To be done —
**1.** In the memory hierarchy notes, which processor was the first to introduce PAE?
**2.** Render this sentence from the memory hierarchy notes in Spanish: "A 32-bit address can address $2^{32}$ different bytes, and therefore can be used to address up to 4GB of data."
**3.** Pick up the memory hierarchy notes after their final sentence and write the next part.

Passage shown —
┌──

Memory Hierarchy

50.002 Computation Structures
Information Systems Technology and Design
Singapore University of Technology and Design

Memory Hierarchy

You can find the lecture video here. You can also click on each header to bring you to the section of the video covering the subtopic.

Overview

So far we have learned that the $\beta$ CPU has its own internal storage REGFILE, consisted of a limited amount of registers.

The $\beta$ can also write to or read from an external Memory Unit. This Memory Unit can be arbitrary in size, depending on how many bits are the used for addressing.

A 32-bit address can address $2^{32}$ different bytes, and therefore can be used to address up to 4GB of data.

Since $\beta$ is a 32-bit CPU, it can supply at most 32-bit of address to the Memory Unit, and therefore can have an access to at most 4GB of address space at a time without the help of other hardware.

Note: This limitation can be removed on certain x86 32-bit architectures via the use of a particular memory management hardware called the PAE (Physical Address Extension). PAE was first introduced by Intel in their Pentium Pro processor, and later by AMD (Athlon processor). We will not touch about PAE in this course.

└──

Entries —

┌──

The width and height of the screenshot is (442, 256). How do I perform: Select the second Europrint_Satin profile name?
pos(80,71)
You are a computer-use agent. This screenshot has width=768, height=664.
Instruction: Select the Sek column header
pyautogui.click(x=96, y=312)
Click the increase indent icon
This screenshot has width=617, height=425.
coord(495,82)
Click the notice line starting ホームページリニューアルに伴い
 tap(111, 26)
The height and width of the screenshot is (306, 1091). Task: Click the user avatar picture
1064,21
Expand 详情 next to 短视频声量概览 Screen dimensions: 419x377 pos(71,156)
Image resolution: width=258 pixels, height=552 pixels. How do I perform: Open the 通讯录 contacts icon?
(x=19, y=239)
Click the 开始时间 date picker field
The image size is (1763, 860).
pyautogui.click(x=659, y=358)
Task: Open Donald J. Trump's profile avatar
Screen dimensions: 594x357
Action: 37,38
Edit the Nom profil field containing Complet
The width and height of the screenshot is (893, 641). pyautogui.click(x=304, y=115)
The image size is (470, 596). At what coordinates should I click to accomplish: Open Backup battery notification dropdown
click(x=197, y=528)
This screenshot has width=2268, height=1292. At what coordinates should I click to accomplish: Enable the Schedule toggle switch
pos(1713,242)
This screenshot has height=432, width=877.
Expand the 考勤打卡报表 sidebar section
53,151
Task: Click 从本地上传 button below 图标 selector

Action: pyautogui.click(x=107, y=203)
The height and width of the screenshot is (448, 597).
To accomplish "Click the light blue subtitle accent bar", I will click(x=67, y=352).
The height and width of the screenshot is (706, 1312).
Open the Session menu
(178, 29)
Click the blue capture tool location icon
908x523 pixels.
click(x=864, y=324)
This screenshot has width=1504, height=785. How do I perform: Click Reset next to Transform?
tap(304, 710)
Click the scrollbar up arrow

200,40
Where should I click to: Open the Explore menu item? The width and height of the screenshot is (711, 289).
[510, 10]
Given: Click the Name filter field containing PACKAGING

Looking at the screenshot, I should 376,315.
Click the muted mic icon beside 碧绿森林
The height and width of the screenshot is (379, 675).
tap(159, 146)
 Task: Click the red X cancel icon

└──

Exercise responses —
**1.** Intel's Pentium Pro processor.

**2.** Una dirección de 32 bits puede direccionar $2^{32}$ bytes distintos y, por lo tanto, puede usarse para direccionar hasta 4 GB de datos.

**3.**
The REGFILE in $\beta$ is very expensive to manufacture, but they are extremely fast, meaning that we can write to or read from the REGFILE unit at a very high frequency (low latency).

Since REGFILE is a very expensive memory device, we can only afford to pack a few registers within the CPU while keeping it at a reasonable cost, and extend the storage space using some external memory device we previously label as The Memory Unit.

The materials that make up the external memory unit should be cheaper (than those that make up the REGFILE), hence we can have bigger storage space at a fraction of the price (and we won’t have to spend so much money just to buy a reasonably practical computer).

The caveat: depending on the technology, writing to or reading from the external memory unit can be much slower (than writing to and reading from the REGFILE), and therefore memory access becomes the bottleneck of the computer performance.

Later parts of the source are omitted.